■ To be done
A. According to the passage on civil rights legislation, for how many years did Congress pass no civil rights bill?
B. Summarize the passage on civil rights legislation in two sentences.

■ Document excerpt
********

I guess when they lynched all those blacks who may have looked at a white woman or blacks who wanted to vote it was just those little bitty constitutional rights that were stepped on. Someone find me in that constitution thing where it says anything about looking at women and hanging. This is another dumb apologetic for nonsense that sounds like it says something and really says nothing. For anyone online here who wants to truly understand these issues see book quoted below. The constitution means nothing if the civil rights of people can be steeped on by states and other government powers. Wake up people and smell reality.
"At least in the South, however, white supremacists did not need to control the Supreme Court in order to control their state's policies-or the votes that their senators and representatives would cast in Congress. Democracy, it turns out, does not mean much at all if many of the voters cannot vote.
For eighty-two long years, from 1875 until 1957, Congress did not pass a single civil rights bill. Indeed, this was true even when such legislation enjoyed majority support. Five civil rights bills passed the House between the end of World War II and 1957, but none of them survived contact with the Senate."
The reason for this inability to legislate was the filibuster, which allowed Southern white supremacists to block any bill they chose, so long as they could convince just a handful of conservatives outside the South to join their obstruction of the legislative process." Moreover, because Southern voting officials ensured that few black voters would actually get to cast meaningful ballots, white supremacist lawmakers faced no consequences for their opposition to civil rights.

********

■ Given information
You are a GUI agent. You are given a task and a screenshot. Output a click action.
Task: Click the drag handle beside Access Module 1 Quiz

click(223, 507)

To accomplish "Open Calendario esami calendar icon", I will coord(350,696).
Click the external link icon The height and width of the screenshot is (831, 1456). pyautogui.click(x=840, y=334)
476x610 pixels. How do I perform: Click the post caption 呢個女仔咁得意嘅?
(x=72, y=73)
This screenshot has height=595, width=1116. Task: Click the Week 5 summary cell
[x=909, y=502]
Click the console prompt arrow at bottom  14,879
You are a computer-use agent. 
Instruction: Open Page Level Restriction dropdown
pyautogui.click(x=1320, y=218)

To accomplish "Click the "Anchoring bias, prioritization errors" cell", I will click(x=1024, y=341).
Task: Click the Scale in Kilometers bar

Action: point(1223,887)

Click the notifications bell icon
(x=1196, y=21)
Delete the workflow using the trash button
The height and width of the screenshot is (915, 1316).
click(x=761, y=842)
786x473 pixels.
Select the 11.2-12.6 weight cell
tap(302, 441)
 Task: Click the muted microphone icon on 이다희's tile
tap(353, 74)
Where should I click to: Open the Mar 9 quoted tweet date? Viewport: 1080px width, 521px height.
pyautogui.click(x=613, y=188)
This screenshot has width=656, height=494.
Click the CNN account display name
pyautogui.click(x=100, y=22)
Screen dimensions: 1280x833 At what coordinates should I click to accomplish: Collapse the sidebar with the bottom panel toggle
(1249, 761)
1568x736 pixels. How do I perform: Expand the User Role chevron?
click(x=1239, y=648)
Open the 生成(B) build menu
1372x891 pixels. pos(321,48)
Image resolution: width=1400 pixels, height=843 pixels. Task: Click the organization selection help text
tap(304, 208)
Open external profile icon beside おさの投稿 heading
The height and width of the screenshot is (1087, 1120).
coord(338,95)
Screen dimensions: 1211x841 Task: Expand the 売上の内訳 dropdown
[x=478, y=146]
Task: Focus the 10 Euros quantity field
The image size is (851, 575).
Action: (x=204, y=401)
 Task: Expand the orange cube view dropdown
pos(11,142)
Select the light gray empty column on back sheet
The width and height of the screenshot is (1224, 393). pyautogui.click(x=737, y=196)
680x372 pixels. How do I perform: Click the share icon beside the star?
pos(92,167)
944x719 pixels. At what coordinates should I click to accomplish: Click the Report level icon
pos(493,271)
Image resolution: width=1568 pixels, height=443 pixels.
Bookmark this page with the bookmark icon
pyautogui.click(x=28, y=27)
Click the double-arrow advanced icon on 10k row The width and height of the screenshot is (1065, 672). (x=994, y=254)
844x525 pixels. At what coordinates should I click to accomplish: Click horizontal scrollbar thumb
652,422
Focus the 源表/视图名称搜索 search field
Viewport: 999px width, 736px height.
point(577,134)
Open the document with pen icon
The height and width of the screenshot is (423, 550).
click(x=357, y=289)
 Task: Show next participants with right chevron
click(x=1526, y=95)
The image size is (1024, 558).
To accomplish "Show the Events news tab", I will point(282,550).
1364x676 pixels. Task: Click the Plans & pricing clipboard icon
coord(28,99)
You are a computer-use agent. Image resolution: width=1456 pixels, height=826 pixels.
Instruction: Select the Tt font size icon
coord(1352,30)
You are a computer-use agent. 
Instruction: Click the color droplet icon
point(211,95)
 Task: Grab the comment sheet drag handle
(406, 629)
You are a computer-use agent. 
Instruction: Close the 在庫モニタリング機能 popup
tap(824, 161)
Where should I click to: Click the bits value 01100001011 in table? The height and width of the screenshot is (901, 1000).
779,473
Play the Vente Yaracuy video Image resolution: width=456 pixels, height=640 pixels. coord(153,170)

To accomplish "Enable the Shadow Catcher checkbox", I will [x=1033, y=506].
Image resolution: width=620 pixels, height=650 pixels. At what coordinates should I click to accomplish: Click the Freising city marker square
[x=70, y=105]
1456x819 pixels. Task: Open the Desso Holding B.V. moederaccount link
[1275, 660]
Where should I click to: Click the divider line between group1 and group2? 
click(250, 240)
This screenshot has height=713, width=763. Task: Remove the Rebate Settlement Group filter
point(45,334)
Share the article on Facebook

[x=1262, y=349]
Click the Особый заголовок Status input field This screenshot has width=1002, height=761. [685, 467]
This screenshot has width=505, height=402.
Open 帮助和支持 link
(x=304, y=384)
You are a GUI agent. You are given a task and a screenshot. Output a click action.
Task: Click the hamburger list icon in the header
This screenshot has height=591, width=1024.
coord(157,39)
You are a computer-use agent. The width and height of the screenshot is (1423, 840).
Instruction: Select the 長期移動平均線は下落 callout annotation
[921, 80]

********

■ Answers to each task
A. Eighty-two years, from 1875 until 1957.

B. The writer argues that the constitution means nothing if states and other government powers can trample people's civil rights, and points readers to a book for a true understanding of these issues. The quoted book explains that Congress passed no civil rights bill from 1875 until 1957 because Southern white supremacists, joined by a handful of conservatives from outside the South, used the filibuster to block such bills, and they faced no consequences because few black voters could cast meaningful ballots.